Having a set strategy for trading binary options eases the trading routine for those who want to take it up as a full time career. A tried, tested and reliable strategy makes sure that the trader does not feel as though he was gambling. Good strategies are those that have survived the very diverse market conditions and still managed to let the investor make a steady stream of returns that he can rely on. Good strategies are aligned to the trend in one way or another and the use of moving averages is a good foundation to base your strategies. Here are some simple strategies based on moving averages that newbies can try out for regular profits.
Moving average crossovers
Trading the moving average crossovers is one of the most straight forward ways of having a set play-book that gives people signals for entering or exiting the market. In this strategy, an investor can pick a currency and have charts that have two or more moving averages. The common reliable moving averages are the 200, 100 and 50MA. The larger numbers are referred to as the slow moving averages while the smaller numbers are the fast moving averages. In this strategy, when the faster moving averages cross from above or below a moving average, a buy or sell signal has been made. For example, if the 50MA crosses the 200MA from above, it is your cue to sell.

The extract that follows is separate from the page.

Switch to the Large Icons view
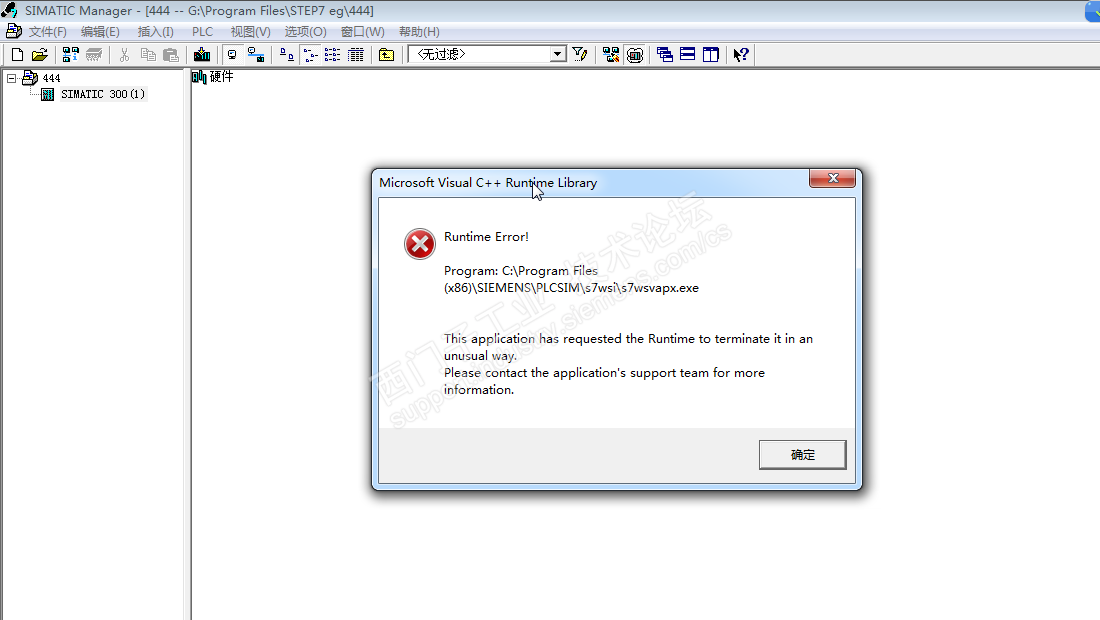The image size is (1100, 620). [x=286, y=55]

The strategy is reliable in profit minting and still gives the trader a clear call or put trading signal. It is one of the few strategies that fall in the high-probability-low-risk category. Many trading systems (including auto-trading scripts) are complex upgrades of this strategy. Long term binary options traders prefer them because they always signify a shift in the momentum and give chartists early signs of where the markets are headed next.

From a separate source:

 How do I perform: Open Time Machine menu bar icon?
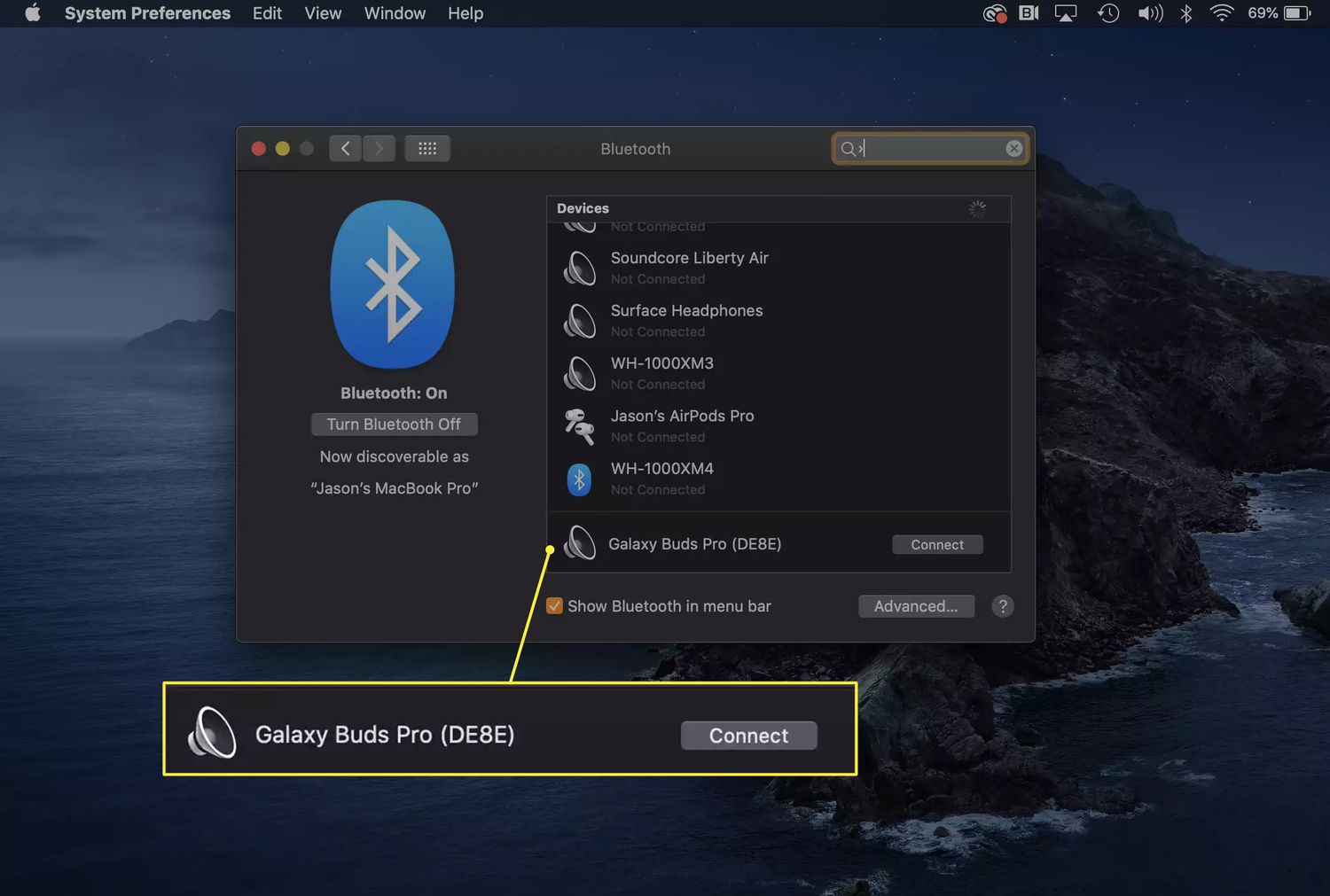coord(1107,13)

The short term moving average crossovers more often than not occur near some psychological levels on the chart. Round figures (on currencies) have through time been known to bring about a lot of market volumes because many people buy or sell options near them. Traders can combine a mixture of the MA crossovers and the psychological levels to come up with some reliable support and resistance zones.
Moving average bounces – golden bounce
The 200-day moving average is watched by major institutional traders. The line is also respected on the shorter time-frames such as the hour and 15 minute charts. When the price action approaches it, fails to penetrate the line and retracts to the original direction, traders take that as a cue that the trend is likely to continue over a sustained period of time. People trade the bounces just like they would trade the daily pivots. To some extent, a slow moving average can act like a moving support line; giving binary options traders a one-glance means of telling if the market is bullish or bearish.
Moving averages are very reliable in organizing your trade strategies, especially if combined with the brilliant money management options that binary options trading platforms already provide.